Description of the task »
Show all the lines in the data below that include the word "computer".
[[ Dataset extract open ]]
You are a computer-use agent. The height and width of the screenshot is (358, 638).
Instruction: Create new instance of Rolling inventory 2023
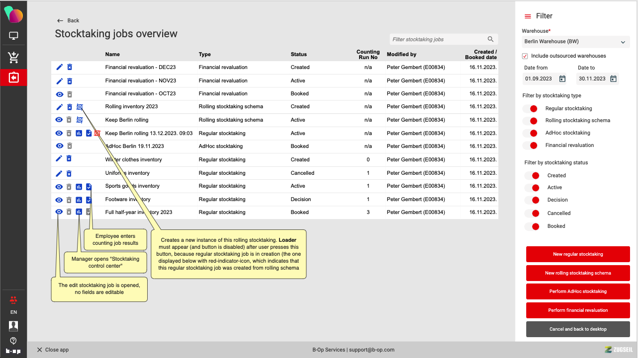(80, 107)
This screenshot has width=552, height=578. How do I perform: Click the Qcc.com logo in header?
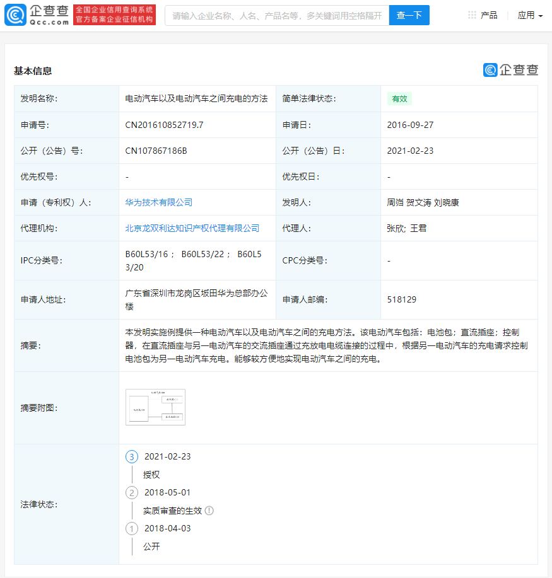[x=37, y=15]
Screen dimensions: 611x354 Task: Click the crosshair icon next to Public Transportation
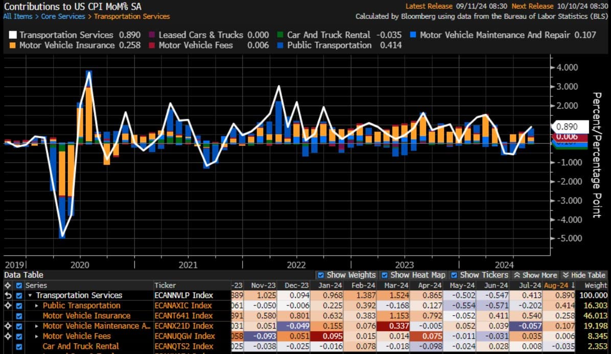click(8, 306)
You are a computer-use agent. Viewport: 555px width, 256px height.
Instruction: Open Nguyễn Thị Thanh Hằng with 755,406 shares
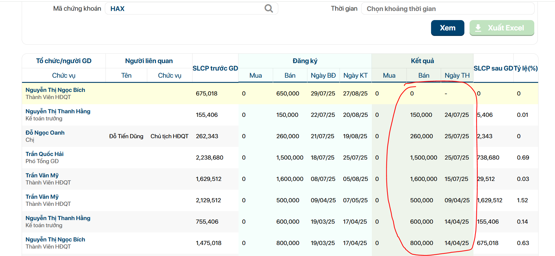[x=58, y=218]
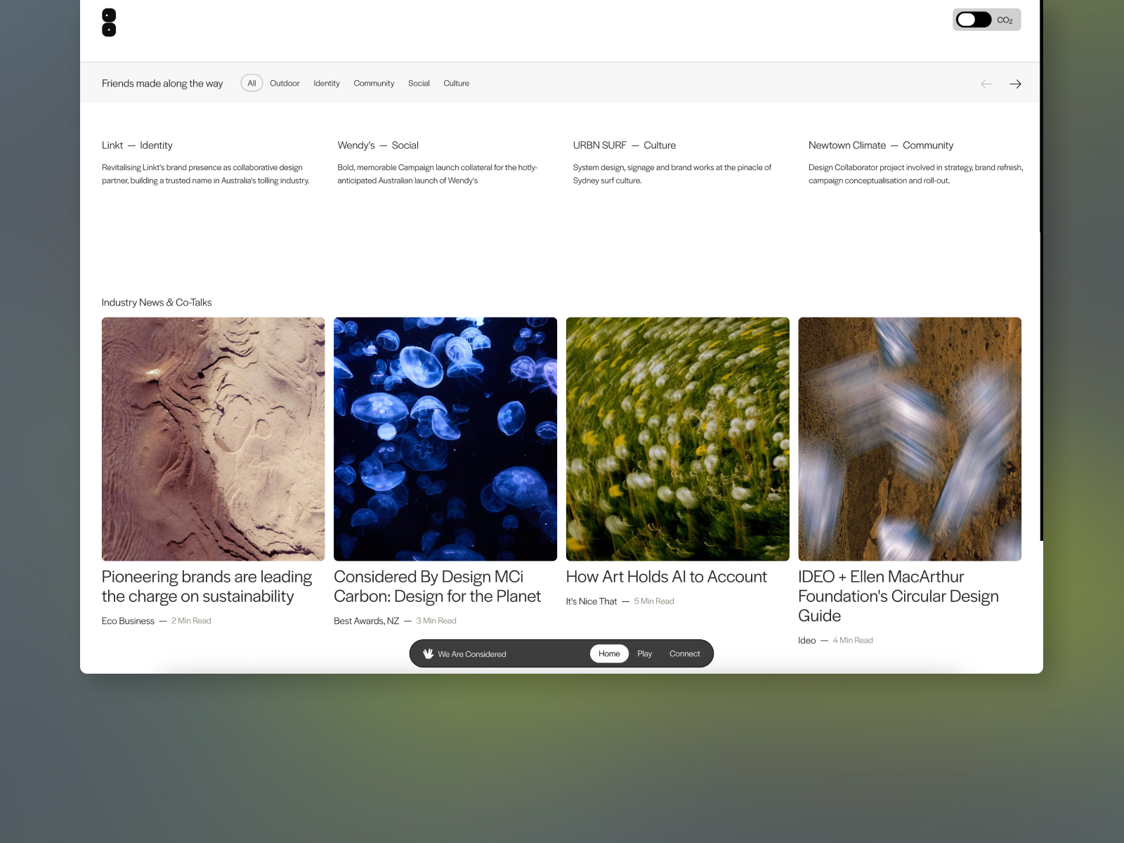Open the sand dune article image
Screen dimensions: 1124x843
tap(213, 439)
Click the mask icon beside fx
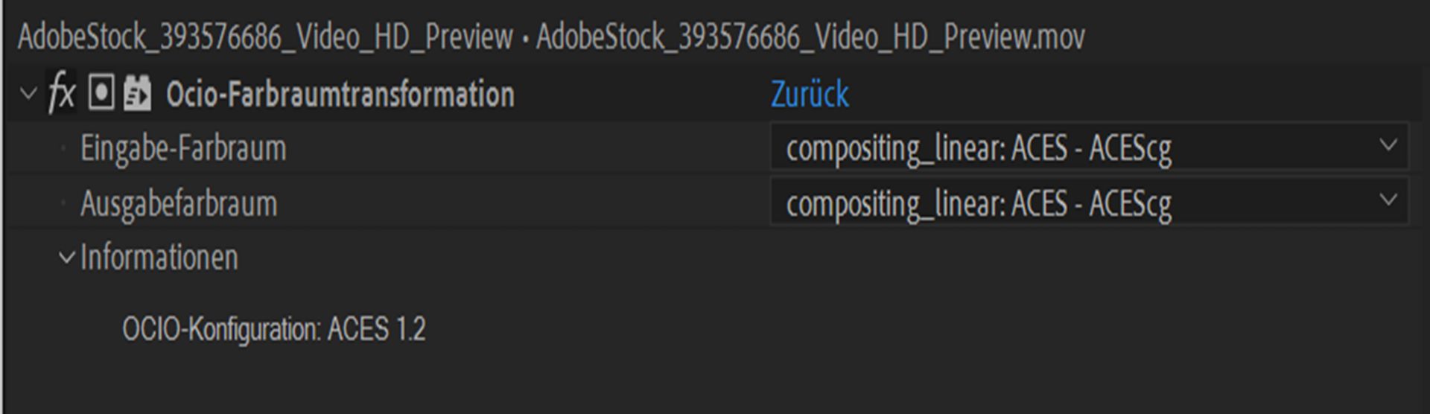The image size is (1430, 414). click(101, 95)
[[ Dataset extract closed ]]
Answer box »
You are a computer-use agent. The height and width of the screenshot is (358, 638).
You are a computer-use agent. Viewport: 555px width, 256px height.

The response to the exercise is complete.